[Begin]

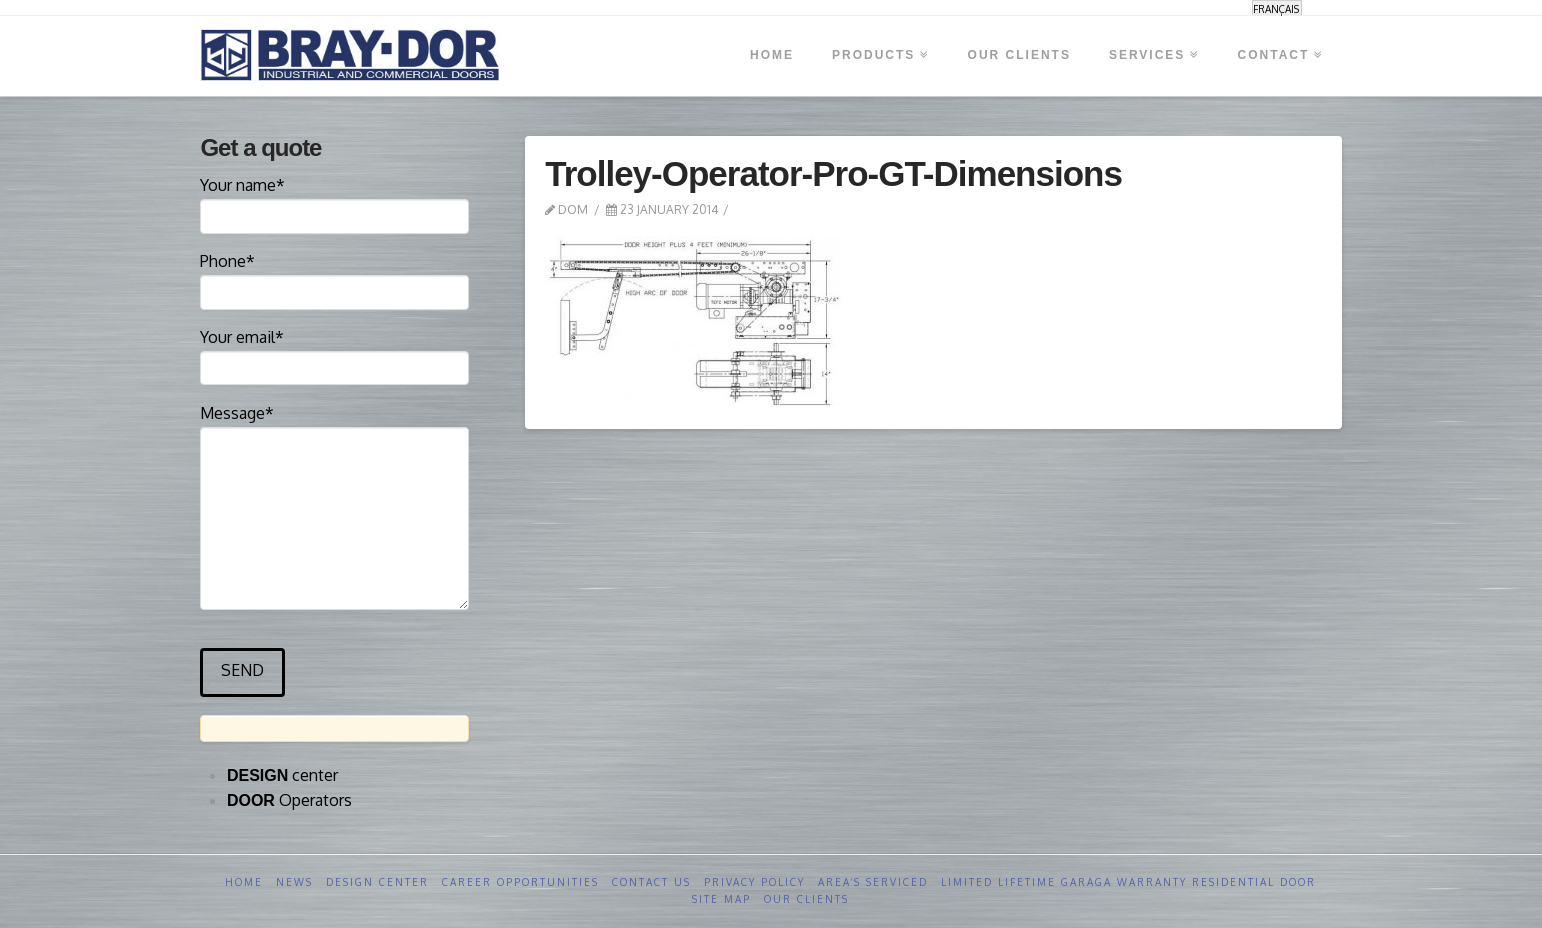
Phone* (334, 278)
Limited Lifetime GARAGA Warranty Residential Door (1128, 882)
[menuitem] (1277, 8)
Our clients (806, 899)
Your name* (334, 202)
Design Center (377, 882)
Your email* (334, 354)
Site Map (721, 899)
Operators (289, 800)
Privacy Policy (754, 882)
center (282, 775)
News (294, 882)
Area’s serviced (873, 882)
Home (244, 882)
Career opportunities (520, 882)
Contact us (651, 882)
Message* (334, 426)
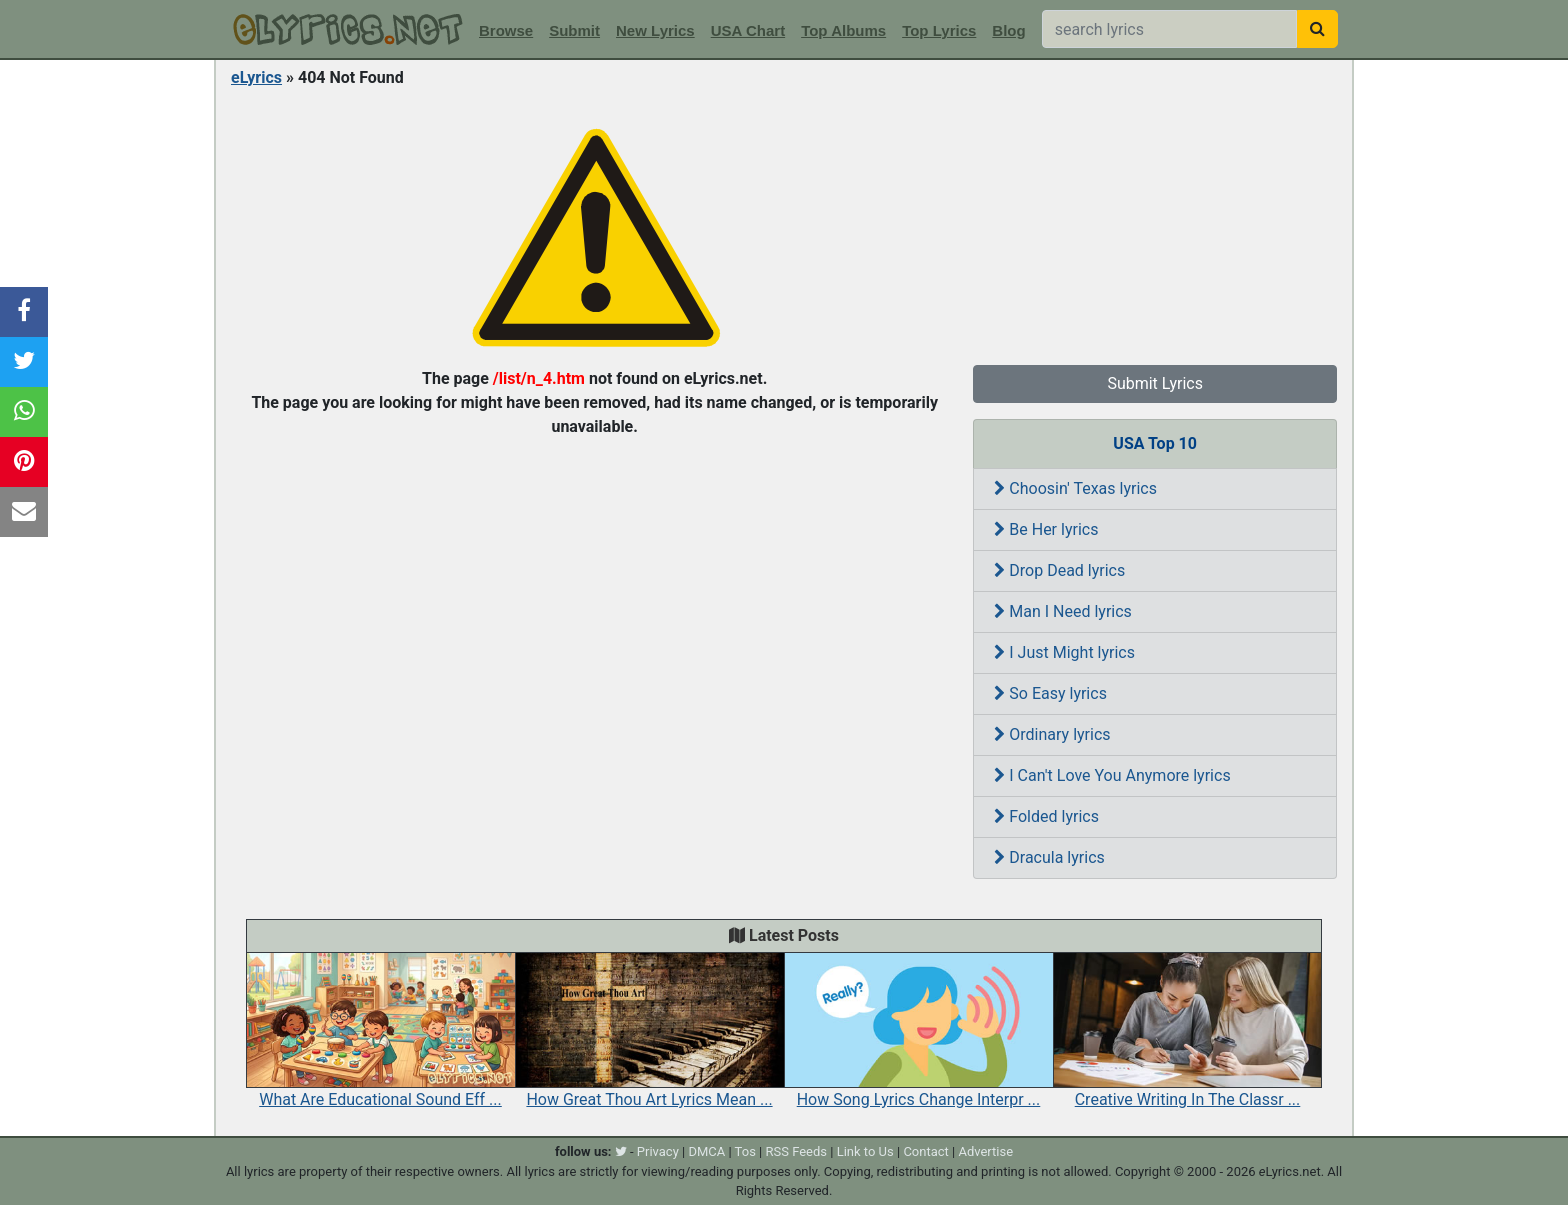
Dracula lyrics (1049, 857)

[End]

▸ Task: Could you turn the material above into a numbered list, leaving out blank lines and the pictures?

▸ Task result:
1. Phone* (334, 278)
2. Limited Lifetime GARAGA Warranty Residential Door (1128, 882)
3. [menuitem] (1277, 8)
4. Our clients (806, 899)
5. Your name* (334, 202)
6. Design Center (377, 882)
7. Your email* (334, 354)
8. Site Map (721, 899)
9. Operators (289, 800)
10. Privacy Policy (754, 882)
11. center (282, 775)
12. News (294, 882)
13. Area’s serviced (873, 882)
14. Home (244, 882)
15. Career opportunities (520, 882)
16. Contact us (651, 882)
17. Message* (334, 426)
18. Dracula lyrics (1049, 857)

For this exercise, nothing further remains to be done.